__PROBLEM TO SOLVE__: Word for word, retype the lines from the one containing "Given: Click the" to the one containing "You are a computer-use agent. The" below, keeping both end lines and dropping the pictures.

**** GIVEN INFORMATION ****

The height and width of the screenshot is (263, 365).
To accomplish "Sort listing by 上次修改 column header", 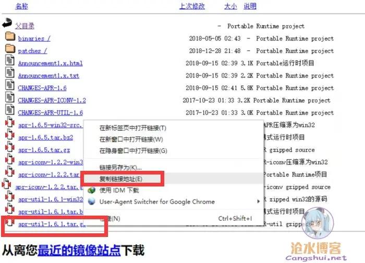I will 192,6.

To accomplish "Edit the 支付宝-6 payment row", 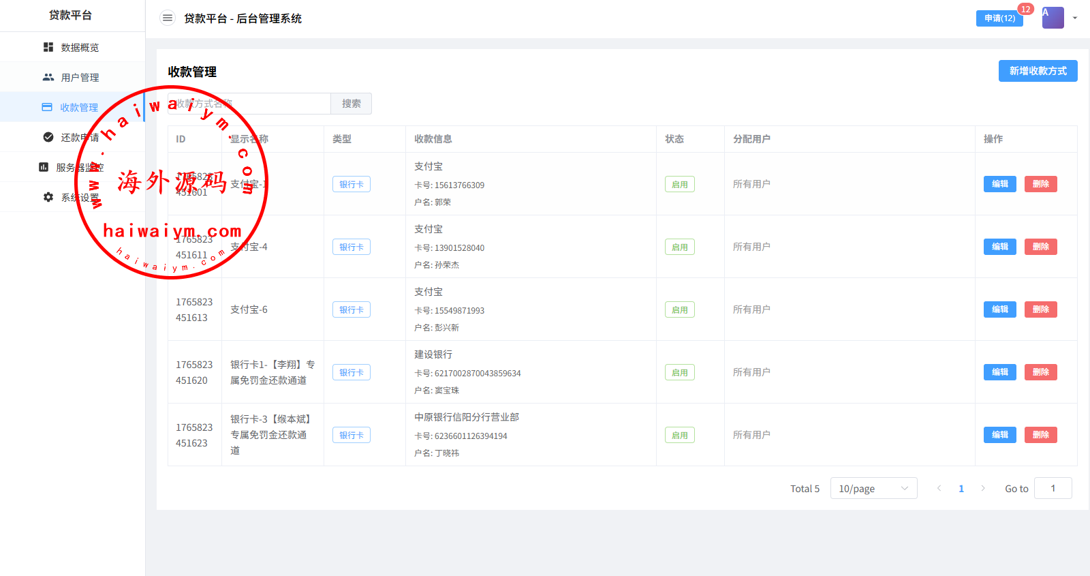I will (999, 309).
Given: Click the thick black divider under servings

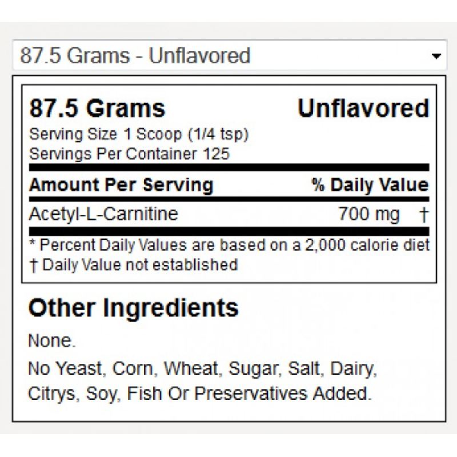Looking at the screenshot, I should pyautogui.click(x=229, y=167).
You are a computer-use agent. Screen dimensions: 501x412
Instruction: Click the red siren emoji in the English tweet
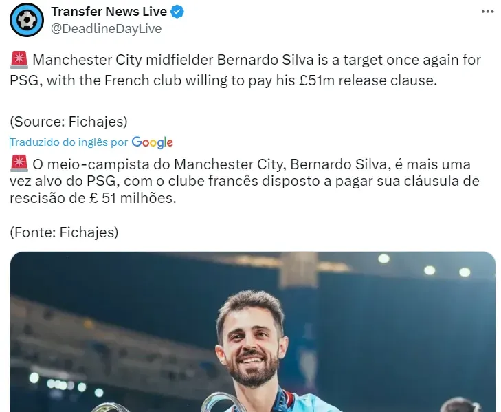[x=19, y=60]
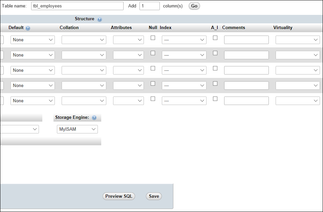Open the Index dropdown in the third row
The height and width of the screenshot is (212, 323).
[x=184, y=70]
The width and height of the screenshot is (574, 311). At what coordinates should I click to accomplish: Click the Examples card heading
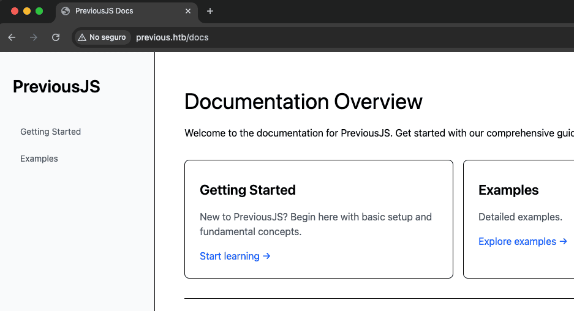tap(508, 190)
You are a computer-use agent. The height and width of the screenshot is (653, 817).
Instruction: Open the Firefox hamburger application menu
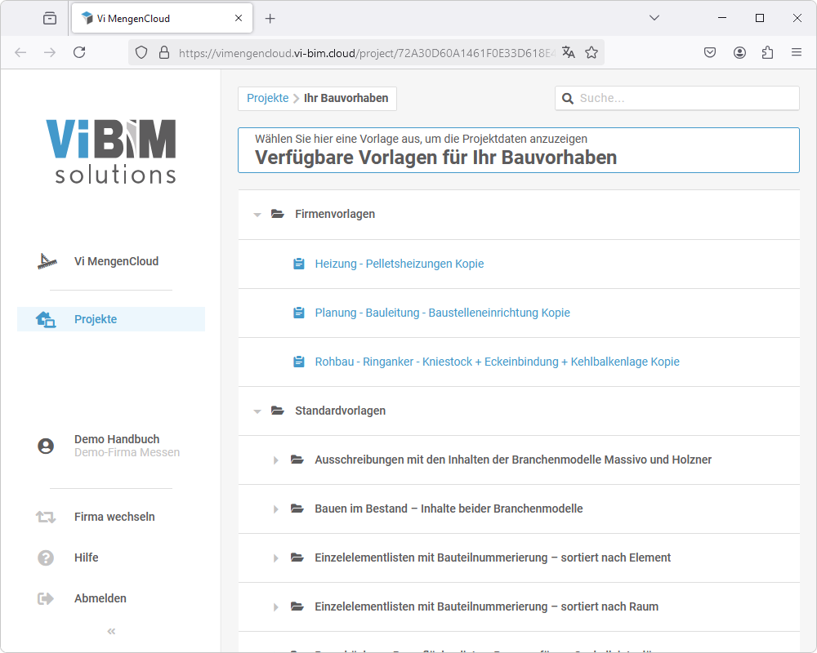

****

__SOLUTION TO THIS EXERCISE__:
Given: Click the thick black divider under servings

Looking at the screenshot, I should pyautogui.click(x=229, y=167).
You are a computer-use agent. Screen dimensions: 501x412
Instruction: Click the red siren emoji in the English tweet
[x=19, y=60]
Open the Index dropdown in the third row
The height and width of the screenshot is (212, 323).
[x=184, y=70]
The width and height of the screenshot is (574, 311). At what coordinates should I click to accomplish: Click the Examples card heading
tap(508, 190)
You are a computer-use agent. The height and width of the screenshot is (653, 817).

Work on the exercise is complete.